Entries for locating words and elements
:::::
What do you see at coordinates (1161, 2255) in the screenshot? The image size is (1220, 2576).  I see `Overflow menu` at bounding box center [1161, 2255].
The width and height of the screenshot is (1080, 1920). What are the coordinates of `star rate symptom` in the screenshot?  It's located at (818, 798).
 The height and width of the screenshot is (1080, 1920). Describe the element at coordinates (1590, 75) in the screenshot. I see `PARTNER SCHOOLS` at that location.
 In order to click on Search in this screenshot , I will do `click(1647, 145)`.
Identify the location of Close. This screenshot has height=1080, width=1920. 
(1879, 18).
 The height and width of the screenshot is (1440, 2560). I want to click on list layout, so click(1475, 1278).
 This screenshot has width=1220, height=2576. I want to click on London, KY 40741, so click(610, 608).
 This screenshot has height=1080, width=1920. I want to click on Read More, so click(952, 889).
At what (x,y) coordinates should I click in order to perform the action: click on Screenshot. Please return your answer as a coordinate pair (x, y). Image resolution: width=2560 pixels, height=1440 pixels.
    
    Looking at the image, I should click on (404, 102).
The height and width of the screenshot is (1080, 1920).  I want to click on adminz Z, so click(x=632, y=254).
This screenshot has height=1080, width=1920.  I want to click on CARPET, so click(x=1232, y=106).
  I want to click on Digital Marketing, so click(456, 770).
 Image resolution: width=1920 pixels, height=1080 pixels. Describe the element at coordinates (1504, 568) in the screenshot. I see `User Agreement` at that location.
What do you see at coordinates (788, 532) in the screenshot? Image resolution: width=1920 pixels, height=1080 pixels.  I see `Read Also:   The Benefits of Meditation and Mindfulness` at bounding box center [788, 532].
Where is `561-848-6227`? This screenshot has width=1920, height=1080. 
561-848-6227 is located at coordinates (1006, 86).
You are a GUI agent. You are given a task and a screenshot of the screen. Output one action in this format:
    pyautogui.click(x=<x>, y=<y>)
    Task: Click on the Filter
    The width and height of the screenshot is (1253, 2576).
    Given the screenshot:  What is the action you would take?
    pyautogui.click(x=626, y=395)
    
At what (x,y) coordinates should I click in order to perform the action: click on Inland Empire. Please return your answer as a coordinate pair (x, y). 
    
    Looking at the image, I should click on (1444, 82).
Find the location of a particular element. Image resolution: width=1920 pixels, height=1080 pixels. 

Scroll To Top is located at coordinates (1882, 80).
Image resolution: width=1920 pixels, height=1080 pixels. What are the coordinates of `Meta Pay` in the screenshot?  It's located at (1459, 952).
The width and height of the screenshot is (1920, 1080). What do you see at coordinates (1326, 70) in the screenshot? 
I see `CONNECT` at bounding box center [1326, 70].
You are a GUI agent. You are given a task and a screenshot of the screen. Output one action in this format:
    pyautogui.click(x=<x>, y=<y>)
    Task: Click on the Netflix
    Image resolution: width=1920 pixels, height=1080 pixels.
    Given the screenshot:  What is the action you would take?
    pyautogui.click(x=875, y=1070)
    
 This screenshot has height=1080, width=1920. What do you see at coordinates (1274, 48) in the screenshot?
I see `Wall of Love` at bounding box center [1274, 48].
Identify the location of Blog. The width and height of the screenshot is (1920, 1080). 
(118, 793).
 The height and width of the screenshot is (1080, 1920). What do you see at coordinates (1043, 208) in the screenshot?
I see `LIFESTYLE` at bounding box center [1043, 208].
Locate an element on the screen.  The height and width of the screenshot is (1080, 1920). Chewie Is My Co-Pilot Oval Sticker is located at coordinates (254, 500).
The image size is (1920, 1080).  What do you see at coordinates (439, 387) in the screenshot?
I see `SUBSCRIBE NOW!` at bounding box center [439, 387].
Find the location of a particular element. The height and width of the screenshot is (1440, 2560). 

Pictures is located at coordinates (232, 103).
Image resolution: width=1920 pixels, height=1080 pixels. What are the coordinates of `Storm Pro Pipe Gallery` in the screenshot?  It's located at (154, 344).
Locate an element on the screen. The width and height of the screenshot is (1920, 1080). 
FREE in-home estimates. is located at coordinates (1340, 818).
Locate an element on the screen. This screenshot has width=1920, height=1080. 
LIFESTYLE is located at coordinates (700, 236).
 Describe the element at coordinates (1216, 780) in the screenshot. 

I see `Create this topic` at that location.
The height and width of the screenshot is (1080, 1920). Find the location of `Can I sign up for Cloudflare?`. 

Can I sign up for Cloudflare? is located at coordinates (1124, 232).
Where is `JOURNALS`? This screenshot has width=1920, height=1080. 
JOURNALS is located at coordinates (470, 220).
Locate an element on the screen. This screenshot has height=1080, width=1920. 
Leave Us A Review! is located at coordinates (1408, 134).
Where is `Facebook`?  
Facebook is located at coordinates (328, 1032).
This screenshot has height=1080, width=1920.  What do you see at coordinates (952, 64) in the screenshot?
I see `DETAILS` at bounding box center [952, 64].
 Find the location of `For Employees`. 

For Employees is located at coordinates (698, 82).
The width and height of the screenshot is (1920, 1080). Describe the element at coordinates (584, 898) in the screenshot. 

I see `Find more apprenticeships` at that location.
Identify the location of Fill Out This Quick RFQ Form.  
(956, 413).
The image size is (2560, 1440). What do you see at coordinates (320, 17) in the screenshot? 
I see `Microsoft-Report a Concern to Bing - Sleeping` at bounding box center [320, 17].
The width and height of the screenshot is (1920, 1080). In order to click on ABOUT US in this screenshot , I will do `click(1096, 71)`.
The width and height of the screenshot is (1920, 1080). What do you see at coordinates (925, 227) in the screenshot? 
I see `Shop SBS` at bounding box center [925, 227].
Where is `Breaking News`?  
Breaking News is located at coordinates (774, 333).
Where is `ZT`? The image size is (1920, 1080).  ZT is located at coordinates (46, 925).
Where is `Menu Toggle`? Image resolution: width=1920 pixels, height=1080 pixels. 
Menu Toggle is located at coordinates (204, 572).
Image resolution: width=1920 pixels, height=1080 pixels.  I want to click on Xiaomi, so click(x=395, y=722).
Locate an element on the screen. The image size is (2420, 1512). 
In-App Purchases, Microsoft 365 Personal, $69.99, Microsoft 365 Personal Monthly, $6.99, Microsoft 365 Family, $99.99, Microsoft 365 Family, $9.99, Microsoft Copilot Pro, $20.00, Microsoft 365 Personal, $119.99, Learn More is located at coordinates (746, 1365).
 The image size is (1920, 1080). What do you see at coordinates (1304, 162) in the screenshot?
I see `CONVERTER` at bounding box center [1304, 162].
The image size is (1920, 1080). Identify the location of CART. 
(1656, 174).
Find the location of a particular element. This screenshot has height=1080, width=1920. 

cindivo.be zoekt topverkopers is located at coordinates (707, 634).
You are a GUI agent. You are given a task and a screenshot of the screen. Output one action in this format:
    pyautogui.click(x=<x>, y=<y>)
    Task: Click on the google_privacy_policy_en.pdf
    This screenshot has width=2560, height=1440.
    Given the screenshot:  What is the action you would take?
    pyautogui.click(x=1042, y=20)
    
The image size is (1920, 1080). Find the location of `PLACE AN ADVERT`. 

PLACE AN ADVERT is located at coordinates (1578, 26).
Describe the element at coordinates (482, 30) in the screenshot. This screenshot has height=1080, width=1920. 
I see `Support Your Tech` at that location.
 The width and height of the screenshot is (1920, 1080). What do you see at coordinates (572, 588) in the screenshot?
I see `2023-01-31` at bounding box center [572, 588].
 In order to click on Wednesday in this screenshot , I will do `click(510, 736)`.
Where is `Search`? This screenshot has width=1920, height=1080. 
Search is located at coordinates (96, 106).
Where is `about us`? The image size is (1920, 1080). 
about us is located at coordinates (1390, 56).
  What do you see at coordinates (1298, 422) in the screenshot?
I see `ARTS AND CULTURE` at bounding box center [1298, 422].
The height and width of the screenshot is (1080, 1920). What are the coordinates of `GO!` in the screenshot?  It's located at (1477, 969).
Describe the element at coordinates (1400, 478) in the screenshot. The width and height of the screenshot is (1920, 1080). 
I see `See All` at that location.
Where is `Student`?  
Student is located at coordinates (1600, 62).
:::::
§ **SHORT TASK**
Which lines of the records contain the string "order"? Copy each of those lines in full, and match the case exactly.

§ **EXPECTED ANSWER**
 In order to click on Search in this screenshot , I will do `click(1647, 145)`.
At what (x,y) coordinates should I click in order to perform the action: click on Screenshot. Please return your answer as a coordinate pair (x, y). Image resolution: width=2560 pixels, height=1440 pixels.
At what (x,y) coordinates should I click in order to perform the action: click on Inland Empire. Please return your answer as a coordinate pair (x, y). 
The width and height of the screenshot is (1920, 1080). In order to click on ABOUT US in this screenshot , I will do `click(1096, 71)`.
 In order to click on Wednesday in this screenshot , I will do `click(510, 736)`.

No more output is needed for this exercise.